=== Recorded information ===

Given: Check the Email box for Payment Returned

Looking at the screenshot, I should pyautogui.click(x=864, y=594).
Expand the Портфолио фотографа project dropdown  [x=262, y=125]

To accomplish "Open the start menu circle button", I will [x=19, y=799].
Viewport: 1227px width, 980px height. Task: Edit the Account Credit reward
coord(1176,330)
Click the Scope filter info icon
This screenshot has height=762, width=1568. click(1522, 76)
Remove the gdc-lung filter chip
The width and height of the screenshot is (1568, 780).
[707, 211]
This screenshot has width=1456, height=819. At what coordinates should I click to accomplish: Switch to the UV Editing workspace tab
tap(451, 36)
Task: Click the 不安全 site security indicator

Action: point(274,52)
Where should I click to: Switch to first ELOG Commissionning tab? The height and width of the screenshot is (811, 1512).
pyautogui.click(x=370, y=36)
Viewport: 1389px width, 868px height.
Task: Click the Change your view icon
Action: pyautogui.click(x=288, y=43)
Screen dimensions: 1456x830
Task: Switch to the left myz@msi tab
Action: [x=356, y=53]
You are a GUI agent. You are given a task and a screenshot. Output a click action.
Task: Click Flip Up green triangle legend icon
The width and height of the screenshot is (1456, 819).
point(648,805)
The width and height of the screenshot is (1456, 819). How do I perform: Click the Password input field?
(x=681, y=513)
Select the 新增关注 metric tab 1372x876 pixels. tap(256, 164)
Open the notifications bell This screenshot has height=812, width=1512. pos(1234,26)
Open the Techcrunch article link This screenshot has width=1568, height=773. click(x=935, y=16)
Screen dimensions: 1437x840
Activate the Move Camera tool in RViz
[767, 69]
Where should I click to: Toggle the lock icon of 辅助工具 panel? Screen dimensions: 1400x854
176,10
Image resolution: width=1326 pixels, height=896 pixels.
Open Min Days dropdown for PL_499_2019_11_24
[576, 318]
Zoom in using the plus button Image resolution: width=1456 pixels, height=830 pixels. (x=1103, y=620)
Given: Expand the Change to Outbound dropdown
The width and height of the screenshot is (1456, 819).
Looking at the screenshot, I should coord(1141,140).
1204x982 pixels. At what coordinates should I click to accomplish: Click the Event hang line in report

===

§ About this task:
From the first line to the last, reproduce the data above exactly.

§ Exercise answer:
Given: Check the Email box for Payment Returned

Looking at the screenshot, I should pyautogui.click(x=864, y=594).
Expand the Портфолио фотографа project dropdown  [x=262, y=125]

To accomplish "Open the start menu circle button", I will [x=19, y=799].
Viewport: 1227px width, 980px height. Task: Edit the Account Credit reward
coord(1176,330)
Click the Scope filter info icon
This screenshot has height=762, width=1568. click(1522, 76)
Remove the gdc-lung filter chip
The width and height of the screenshot is (1568, 780).
[707, 211]
This screenshot has width=1456, height=819. At what coordinates should I click to accomplish: Switch to the UV Editing workspace tab
tap(451, 36)
Task: Click the 不安全 site security indicator

Action: point(274,52)
Where should I click to: Switch to first ELOG Commissionning tab? The height and width of the screenshot is (811, 1512).
pyautogui.click(x=370, y=36)
Viewport: 1389px width, 868px height.
Task: Click the Change your view icon
Action: pyautogui.click(x=288, y=43)
Screen dimensions: 1456x830
Task: Switch to the left myz@msi tab
Action: [x=356, y=53]
You are a GUI agent. You are given a task and a screenshot. Output a click action.
Task: Click Flip Up green triangle legend icon
The width and height of the screenshot is (1456, 819).
point(648,805)
The width and height of the screenshot is (1456, 819). How do I perform: Click the Password input field?
(x=681, y=513)
Select the 新增关注 metric tab 1372x876 pixels. tap(256, 164)
Open the notifications bell This screenshot has height=812, width=1512. pos(1234,26)
Open the Techcrunch article link This screenshot has width=1568, height=773. click(x=935, y=16)
Screen dimensions: 1437x840
Activate the Move Camera tool in RViz
[767, 69]
Where should I click to: Toggle the lock icon of 辅助工具 panel? Screen dimensions: 1400x854
176,10
Image resolution: width=1326 pixels, height=896 pixels.
Open Min Days dropdown for PL_499_2019_11_24
[576, 318]
Zoom in using the plus button Image resolution: width=1456 pixels, height=830 pixels. (x=1103, y=620)
Given: Expand the Change to Outbound dropdown
The width and height of the screenshot is (1456, 819).
Looking at the screenshot, I should coord(1141,140).
1204x982 pixels. At what coordinates should I click to accomplish: Click the Event hang line in report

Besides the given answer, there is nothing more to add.